→ Task objective: Can you copy the rows from the line containing "Image resolution: width=936" through the end of the rows, replacing "Gift Cards" with "Store Credit" and changing nothing else? Leave the pictures out of your answer.

--*--

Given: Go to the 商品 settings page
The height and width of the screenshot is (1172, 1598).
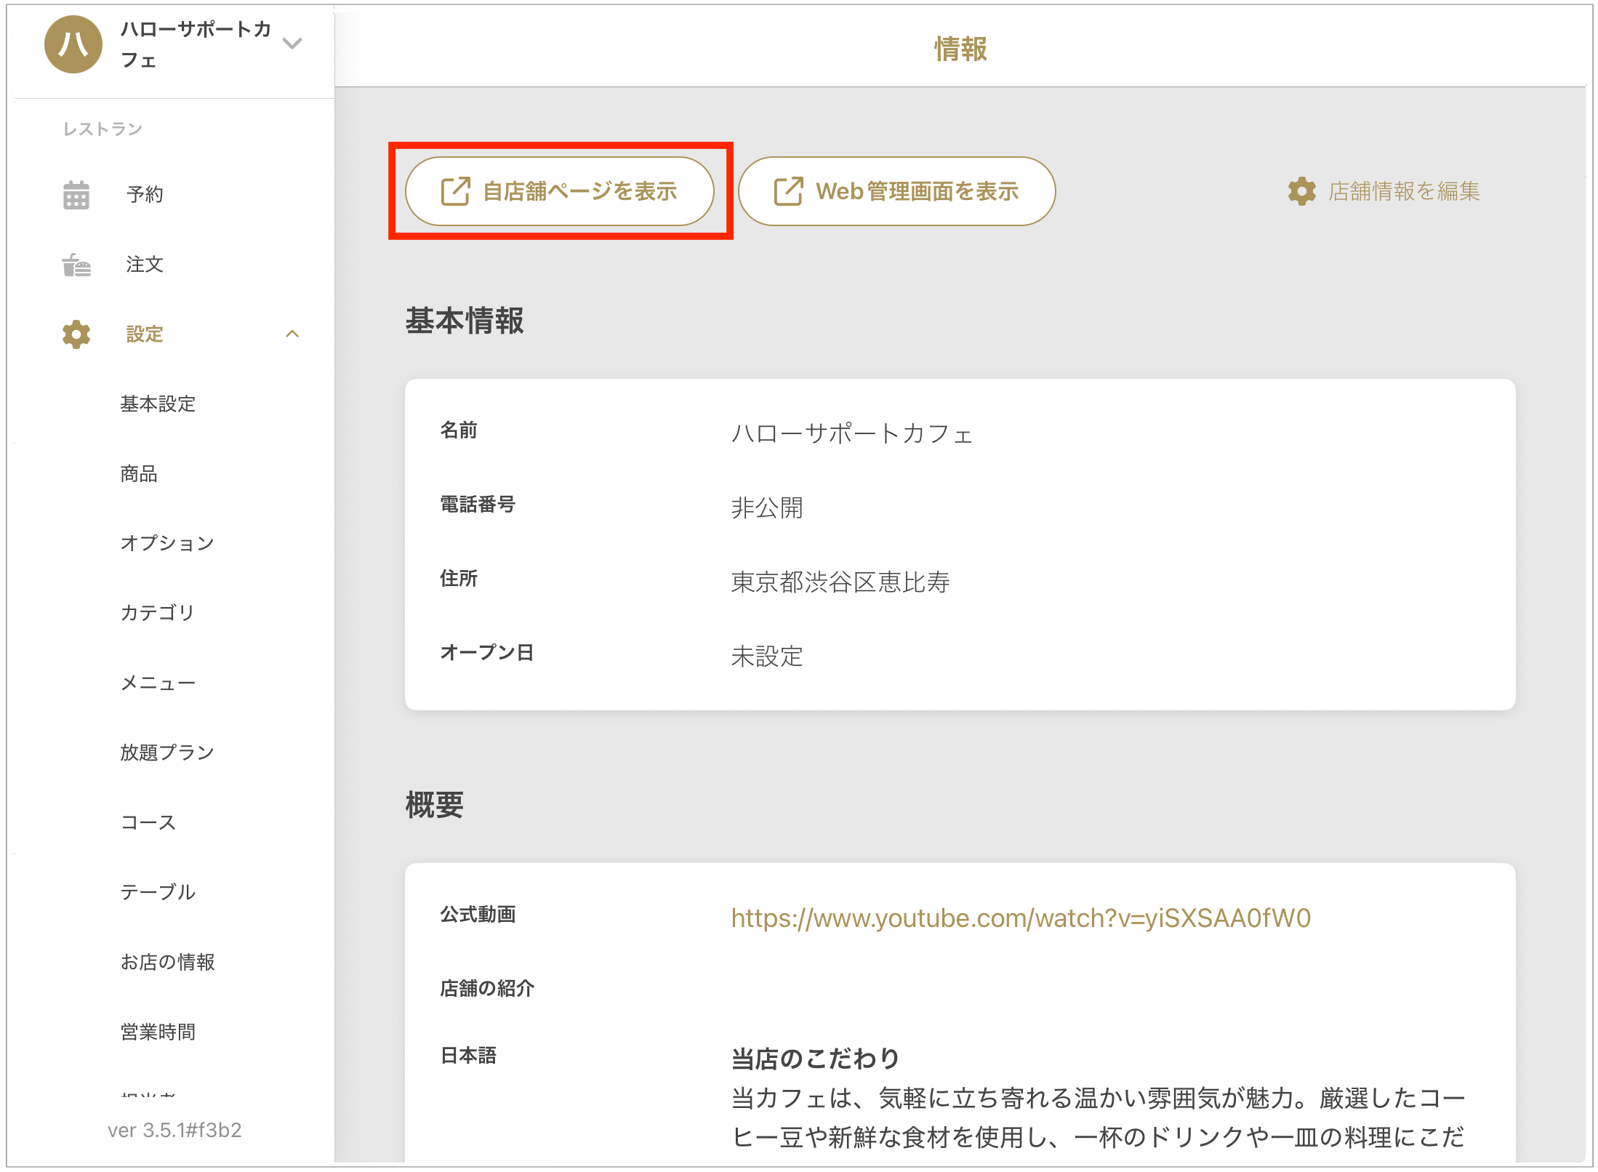Looking at the screenshot, I should point(139,474).
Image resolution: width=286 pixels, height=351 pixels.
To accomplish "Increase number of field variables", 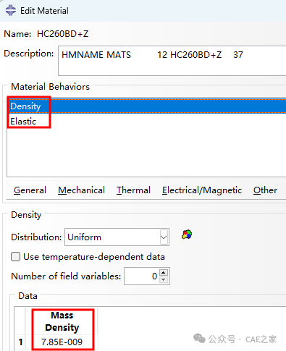I will [x=164, y=273].
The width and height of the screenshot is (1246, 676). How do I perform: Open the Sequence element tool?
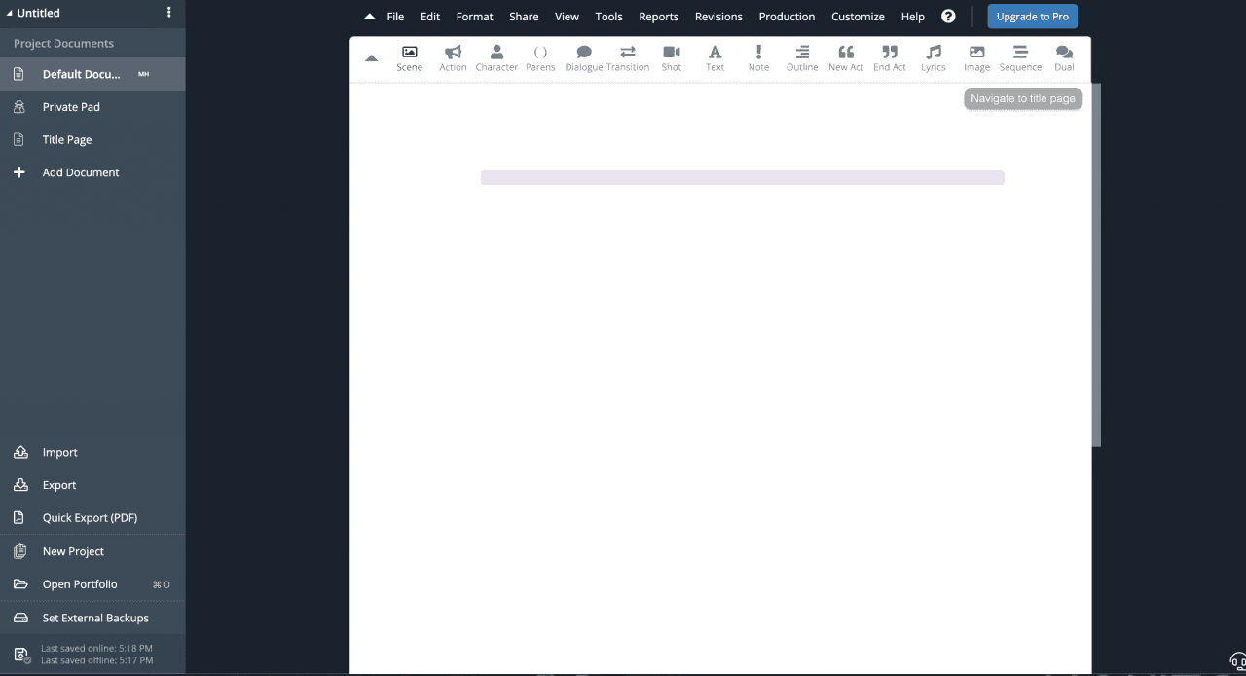1019,56
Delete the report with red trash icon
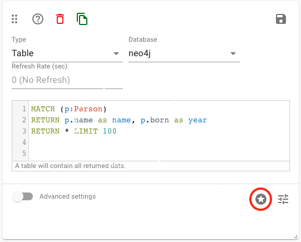 click(x=60, y=19)
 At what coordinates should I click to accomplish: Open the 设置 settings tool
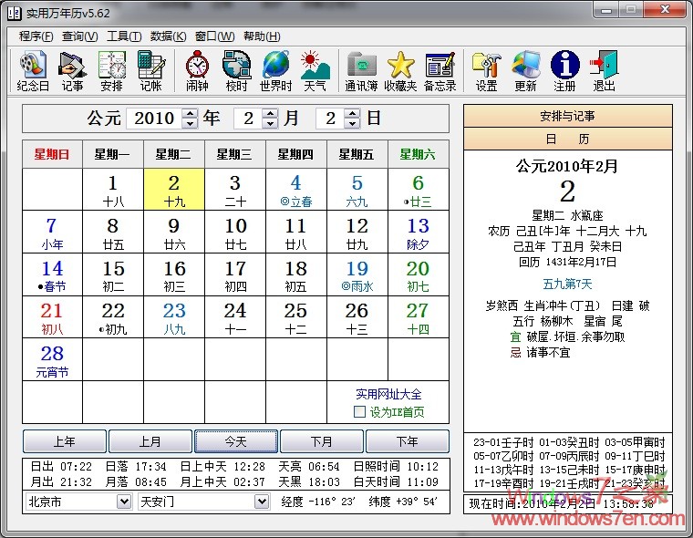pos(486,70)
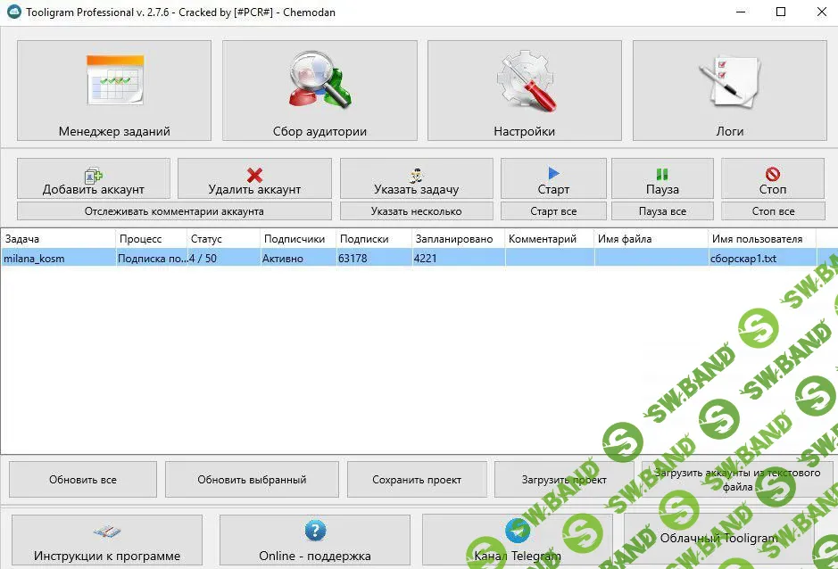Screen dimensions: 838x569
Task: Open Настройки gear and screwdriver icon
Action: (x=525, y=81)
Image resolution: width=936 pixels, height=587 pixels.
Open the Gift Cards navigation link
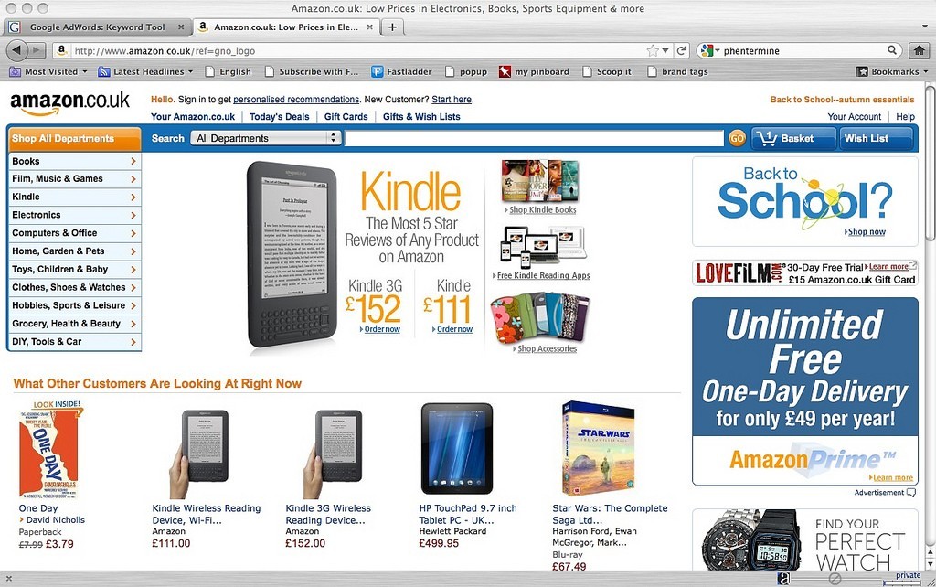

--*--

→ Result below:
Image resolution: width=936 pixels, height=587 pixels.
Open the Store Credit navigation link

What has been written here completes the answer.